OneModel 1.7 reaches a 91.2% receive success rate in this scenario, summarized as "90%+ receive success rate in a highly dynamic scenario." This result validates the RL-LWAM architecture under extreme time constraints: the World Model provides fast prediction of incoming-ball trajectories, the Action Expert generates precise actions within a short time window, and the reinforcement learning closed loop continuously optimizes hitting strategies through large-scale rally training.

Task Execution Records

Laundry Handling
Clothes Folding
Dishwasher Operation
Test-Tube Handling
Cup Stacking
Table-Tennis Rally
Part 07

Conclusion: Model Innovations and Their Meaning for Household Robots

The core challenge of home environments is openness: object categories are diverse, spatial layouts vary, lighting and contact states keep changing, and tasks often involve multi-step long-horizon operations. This requires embodied intelligence models to balance high-level generalization, low-level action precision, and continuous adaptation after deployment.

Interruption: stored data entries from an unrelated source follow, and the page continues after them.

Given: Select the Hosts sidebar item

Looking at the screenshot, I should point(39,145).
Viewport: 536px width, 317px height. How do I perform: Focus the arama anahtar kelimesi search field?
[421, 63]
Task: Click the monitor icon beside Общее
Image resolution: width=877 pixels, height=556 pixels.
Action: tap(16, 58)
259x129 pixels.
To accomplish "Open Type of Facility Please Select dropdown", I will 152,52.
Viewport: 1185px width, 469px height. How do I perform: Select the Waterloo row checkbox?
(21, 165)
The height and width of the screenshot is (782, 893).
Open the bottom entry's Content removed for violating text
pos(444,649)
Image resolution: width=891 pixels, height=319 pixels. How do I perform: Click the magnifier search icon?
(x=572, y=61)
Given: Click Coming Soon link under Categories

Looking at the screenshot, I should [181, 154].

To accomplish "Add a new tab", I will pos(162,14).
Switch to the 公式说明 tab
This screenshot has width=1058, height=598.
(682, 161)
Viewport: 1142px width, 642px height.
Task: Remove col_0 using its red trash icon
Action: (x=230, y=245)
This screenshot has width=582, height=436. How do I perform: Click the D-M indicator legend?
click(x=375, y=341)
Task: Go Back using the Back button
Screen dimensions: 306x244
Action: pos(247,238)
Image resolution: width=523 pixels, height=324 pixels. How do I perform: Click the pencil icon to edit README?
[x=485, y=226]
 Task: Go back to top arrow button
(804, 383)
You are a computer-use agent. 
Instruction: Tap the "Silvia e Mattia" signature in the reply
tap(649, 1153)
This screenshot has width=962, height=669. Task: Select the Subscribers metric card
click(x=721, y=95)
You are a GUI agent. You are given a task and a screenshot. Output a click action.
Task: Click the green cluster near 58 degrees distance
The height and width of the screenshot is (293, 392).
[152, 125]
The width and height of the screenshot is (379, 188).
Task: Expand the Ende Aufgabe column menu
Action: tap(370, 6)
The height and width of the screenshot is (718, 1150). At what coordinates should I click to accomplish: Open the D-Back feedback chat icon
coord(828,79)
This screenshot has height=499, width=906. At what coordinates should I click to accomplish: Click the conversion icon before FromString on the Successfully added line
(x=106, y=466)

OneModel 1.7 FrontoStria-RL makes four targeted architectural choices: the World Model provides high-level task and environment representations as the basis for cross-scenario and cross-object generalization; Predictive Policy Latent replaces explicit future images with implicit physical-reasoning representations, using future information during training and current observations only during deployment to efficiently modulate action policies with world understanding; the Action Expert generates continuous action plans through flow matching and, together with MCF-Proto's Motion-Centric Action Frame and prototype-based action parameterization, maps high-level goals stably into action generation around local motion structures; Success Memory, based on Retrieve-then-Steer, reuses successful segments verified by the environment during deployment without updating model parameters, improving closed-loop stability for long-horizon tasks.

Experimentally, OneModel 1.7 reaches a 99.0% average task success rate on the standard LIBERO benchmark as a complete model system, and real-robot validation covers daily operations, high-precision manipulation, and table-tennis rallying with a human, showing consistent performance from standardized benchmarks to real tasks. Module-level validation further demonstrates the contributions of key technologies: MCF-Proto achieves better results in six of seven LIBERO-plus perturbation categories, reflecting robustness to geometric and perceptual perturbations; Retrieve-then-Steer validates the test-time adaptation capability of success memory in SimplerEnv and other simulation evaluations. Together, system-level results and module-level validation push OneModel 1.7 to industry-leading performance across multiple core evaluations.